[HN Gopher] DenseFormer: Enhancing Information Flow in Transformers
___________________________________________________________________
DenseFormer: Enhancing Information Flow in Transformers
Author : tipsytoad
Score : 41 points
Date : 2024-03-22 18:13 UTC (4 hours ago)
(HTM) web link (arxiv.org)
(TXT) w3m dump (arxiv.org)
| sp332 wrote:
| Even better is the result on page 7 that perplexity drops faster
| by wall-clock time. Even if you're getting fewer iterations per
| hour of rented GPU time, you're still coming out ahead in model
| performance.
| p1esk wrote:
| This method has only been tested on tiny models (<1B) and tiny
| dataset (17B tokens). It's not clear if it scales.
| ml_basics wrote:
| To be fair to the authors they are affiliated with a university
| and not a big industrial lab, so they may be working with
| significantly constrained resources. Not sure exactly what the
| best solution is for this case given that it affects most
| people outside of a very select few.
| jal278 wrote:
| But it may scale -- that's science in progress
| ml_basics wrote:
| Cool paper.

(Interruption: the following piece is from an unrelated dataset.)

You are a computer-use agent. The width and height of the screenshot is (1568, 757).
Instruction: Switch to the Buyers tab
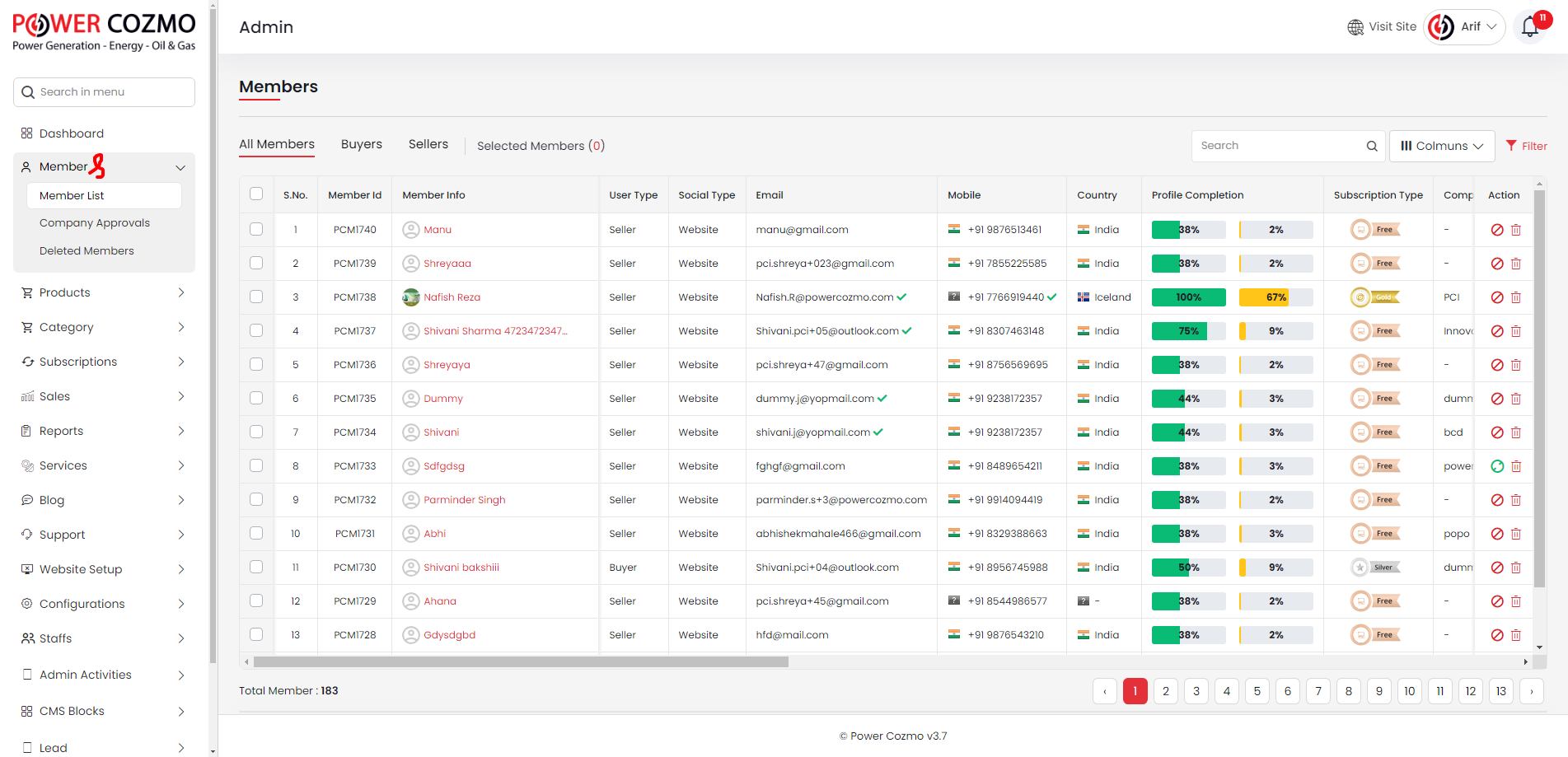coord(361,144)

Really interesting to see how even quite
| straightforward architectural modifications haven't yet all been
| exhausted yet, despite all the resources being poured into LLMs
| samus wrote:
| The problem is that they have to be tested for 7B models at
| least to show promise for larger models. And that requires
| significant compute resources.
| tbalsam wrote:
| Due to some of my personal experiences over the years w/
| model development, I believe that this is more due to a
| failure of the current mainline version of Transformers (the
| ++ version I believe) not scaling properly, vs an indicator
| of scale.
|
| If that is the case, then it may well be possible to fix some
| of the scaling issues more apparent with smaller transformer
| models (maybe not, though). This is at least some of the
| reasoning that I've been applying when developing hlb-gpt,
| for example. It's partially also why I think changing how we
| use nonlinearities within the network might impact scaling,
| due to some of the activation spikes used in more linear
| regions of the network to control network behavior in a way
| not originally intended.
|
| Agreed that it does require a ton of resources though. But I
| do think that the problem can be solved on a smaller scale.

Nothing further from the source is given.